Prospective data on the efficacy of systemic chemotherapy in the treatment of LC from NSCLC are lacking. However, retrospective studies suggest a role for systemic chemotherapy in this setting. A retrospective analysis evaluating 50 patients with LC from NSCLC (96% of patients received intrathecal chemotherapy) showed that patients receiving systemic therapy such as chemotherapy or EGFR tyrosine kinase inhibitor (TKI) had prolonged survival compared with those not receiving systemic therapy (11.5 vs. 1.4 months, P<0.001) (88). In another retrospective series of 30 patients, those receiving modern systemic therapy, defined as pemetrexed, bevacizumab or TKI, had decreased hazard of death (HR 0.24; P=0.007).

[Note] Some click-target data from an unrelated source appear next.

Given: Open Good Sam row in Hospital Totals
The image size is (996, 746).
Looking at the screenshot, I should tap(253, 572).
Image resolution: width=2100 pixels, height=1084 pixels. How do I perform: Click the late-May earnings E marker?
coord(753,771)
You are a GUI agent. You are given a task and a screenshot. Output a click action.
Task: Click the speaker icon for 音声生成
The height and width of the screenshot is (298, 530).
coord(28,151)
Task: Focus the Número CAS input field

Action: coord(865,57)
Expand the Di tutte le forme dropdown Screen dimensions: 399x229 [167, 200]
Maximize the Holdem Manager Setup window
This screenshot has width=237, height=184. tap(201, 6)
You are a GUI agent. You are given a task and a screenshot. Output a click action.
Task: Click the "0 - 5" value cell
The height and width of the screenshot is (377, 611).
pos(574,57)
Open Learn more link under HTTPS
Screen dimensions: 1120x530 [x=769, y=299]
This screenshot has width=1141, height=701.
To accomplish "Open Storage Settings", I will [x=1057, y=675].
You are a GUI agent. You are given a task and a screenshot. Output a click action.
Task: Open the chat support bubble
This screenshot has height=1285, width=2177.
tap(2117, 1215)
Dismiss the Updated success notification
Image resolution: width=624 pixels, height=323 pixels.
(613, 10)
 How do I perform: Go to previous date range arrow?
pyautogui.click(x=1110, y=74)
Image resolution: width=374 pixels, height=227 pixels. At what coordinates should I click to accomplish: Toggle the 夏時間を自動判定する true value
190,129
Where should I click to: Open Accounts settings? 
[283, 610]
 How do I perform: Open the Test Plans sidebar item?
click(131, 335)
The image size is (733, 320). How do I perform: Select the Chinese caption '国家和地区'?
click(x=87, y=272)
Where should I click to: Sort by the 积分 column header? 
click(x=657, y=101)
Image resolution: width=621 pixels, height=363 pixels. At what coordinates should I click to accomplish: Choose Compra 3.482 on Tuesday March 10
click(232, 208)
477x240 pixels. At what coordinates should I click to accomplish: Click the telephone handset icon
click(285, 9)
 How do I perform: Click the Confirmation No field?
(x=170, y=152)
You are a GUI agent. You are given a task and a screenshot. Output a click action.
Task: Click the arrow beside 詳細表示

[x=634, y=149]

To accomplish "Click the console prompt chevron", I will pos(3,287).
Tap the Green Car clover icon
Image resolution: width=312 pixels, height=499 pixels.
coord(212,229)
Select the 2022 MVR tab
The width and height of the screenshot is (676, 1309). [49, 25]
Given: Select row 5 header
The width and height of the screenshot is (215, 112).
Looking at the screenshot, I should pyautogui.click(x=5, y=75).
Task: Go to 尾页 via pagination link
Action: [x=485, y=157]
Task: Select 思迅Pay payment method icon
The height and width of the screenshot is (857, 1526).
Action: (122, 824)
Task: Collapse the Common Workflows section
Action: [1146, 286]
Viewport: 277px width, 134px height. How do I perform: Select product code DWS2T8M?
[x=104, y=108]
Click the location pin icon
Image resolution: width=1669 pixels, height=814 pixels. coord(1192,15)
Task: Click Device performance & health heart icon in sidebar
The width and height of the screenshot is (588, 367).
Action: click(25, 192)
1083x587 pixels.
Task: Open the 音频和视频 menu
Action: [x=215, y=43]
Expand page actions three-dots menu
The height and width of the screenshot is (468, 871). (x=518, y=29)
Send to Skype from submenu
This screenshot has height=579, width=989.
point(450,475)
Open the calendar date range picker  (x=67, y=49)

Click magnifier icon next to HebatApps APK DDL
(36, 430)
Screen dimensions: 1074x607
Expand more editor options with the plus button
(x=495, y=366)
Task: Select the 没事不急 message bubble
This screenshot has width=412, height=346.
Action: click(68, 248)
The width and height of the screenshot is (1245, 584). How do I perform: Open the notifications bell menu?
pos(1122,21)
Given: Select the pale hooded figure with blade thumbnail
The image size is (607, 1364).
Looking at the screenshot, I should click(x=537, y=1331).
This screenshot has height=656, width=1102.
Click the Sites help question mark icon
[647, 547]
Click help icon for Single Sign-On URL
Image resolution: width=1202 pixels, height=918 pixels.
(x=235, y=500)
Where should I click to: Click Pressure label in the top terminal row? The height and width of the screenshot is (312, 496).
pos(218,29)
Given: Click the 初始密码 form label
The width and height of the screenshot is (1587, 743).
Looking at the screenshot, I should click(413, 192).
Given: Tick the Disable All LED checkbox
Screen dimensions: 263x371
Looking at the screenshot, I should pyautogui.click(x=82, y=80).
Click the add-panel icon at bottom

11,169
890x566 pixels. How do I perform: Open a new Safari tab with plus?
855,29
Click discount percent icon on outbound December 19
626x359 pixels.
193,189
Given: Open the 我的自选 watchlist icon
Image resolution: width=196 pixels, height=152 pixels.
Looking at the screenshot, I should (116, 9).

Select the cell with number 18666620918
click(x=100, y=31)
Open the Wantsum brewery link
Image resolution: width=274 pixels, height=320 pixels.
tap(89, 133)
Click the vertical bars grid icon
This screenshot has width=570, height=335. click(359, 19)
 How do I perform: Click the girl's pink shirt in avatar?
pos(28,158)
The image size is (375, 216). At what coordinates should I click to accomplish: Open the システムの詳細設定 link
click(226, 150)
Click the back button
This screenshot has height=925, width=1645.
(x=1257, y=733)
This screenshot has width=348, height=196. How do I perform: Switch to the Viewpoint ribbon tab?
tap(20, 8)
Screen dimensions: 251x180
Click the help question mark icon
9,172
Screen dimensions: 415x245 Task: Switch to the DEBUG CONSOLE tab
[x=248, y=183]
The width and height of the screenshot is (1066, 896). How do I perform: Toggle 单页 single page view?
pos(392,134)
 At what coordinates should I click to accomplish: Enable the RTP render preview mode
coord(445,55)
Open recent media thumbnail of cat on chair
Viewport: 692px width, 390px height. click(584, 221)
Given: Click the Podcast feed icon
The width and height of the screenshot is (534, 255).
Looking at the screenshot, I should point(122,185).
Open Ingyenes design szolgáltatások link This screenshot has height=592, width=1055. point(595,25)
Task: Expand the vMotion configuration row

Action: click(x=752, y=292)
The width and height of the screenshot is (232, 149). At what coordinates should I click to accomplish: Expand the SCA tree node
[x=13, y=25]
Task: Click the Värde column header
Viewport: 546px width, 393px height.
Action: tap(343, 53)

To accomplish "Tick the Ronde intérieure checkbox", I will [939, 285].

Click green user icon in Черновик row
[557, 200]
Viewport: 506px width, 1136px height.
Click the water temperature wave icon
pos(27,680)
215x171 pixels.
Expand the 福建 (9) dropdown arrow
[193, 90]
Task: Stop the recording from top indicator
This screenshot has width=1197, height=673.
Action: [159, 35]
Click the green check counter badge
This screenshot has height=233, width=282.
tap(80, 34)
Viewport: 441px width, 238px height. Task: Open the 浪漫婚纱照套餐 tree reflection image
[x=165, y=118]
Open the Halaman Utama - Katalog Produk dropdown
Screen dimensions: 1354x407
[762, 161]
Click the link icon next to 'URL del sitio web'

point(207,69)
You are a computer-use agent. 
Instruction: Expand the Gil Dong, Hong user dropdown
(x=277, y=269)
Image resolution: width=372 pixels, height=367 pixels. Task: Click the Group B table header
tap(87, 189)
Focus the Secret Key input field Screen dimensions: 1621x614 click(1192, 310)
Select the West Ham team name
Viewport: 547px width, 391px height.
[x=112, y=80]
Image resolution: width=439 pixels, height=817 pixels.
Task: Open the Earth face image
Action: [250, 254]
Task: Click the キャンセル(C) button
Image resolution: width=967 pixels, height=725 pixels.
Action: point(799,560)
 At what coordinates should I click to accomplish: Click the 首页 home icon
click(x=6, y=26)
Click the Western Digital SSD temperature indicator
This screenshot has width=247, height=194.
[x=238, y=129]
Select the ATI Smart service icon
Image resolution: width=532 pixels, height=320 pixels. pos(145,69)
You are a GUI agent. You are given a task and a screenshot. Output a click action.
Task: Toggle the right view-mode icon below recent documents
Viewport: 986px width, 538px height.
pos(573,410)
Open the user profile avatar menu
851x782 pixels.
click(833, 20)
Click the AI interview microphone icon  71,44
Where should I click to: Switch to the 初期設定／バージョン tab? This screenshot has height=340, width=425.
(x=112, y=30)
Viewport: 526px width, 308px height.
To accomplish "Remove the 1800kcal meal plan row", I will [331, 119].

Chemotherapy is the mainstay of treatment for disseminated NSCLC without a druggable molecular target. Despite chemotherapy drugs have low penetration of CNS, they showed clinical activity against BMs from NSCLC. Platinum-based regimens represent the most active combinations, with high clinical benefit of platinum plus pemetrexed combinations for patients with non-squamous histology. How to integrate chemotherapy and radiotherapy is still debated. Although flawed by several limitations, the available evidence suggests that up-front chemotherapy may represent the treatment of choice for selected NSCLC patients with asymptomatic BMs, thus delaying the need for radiation therapy. Despite active chemotherapy, the prognosis of patients with NSCLC and BMs remains poor, particularly for patients with LC or progressive BMs. The development of effective drugs against NSCLC-derived BMs therefore represents an unmet clinical need. Unfortunately, NSCLC patients with BMs are often excluded from clinical trials (89) and more efforts should be done to investigate more explicitly the CNS benefit of new drugs.
Conflicts of Interest: The authors have no conflicts of interest to declare.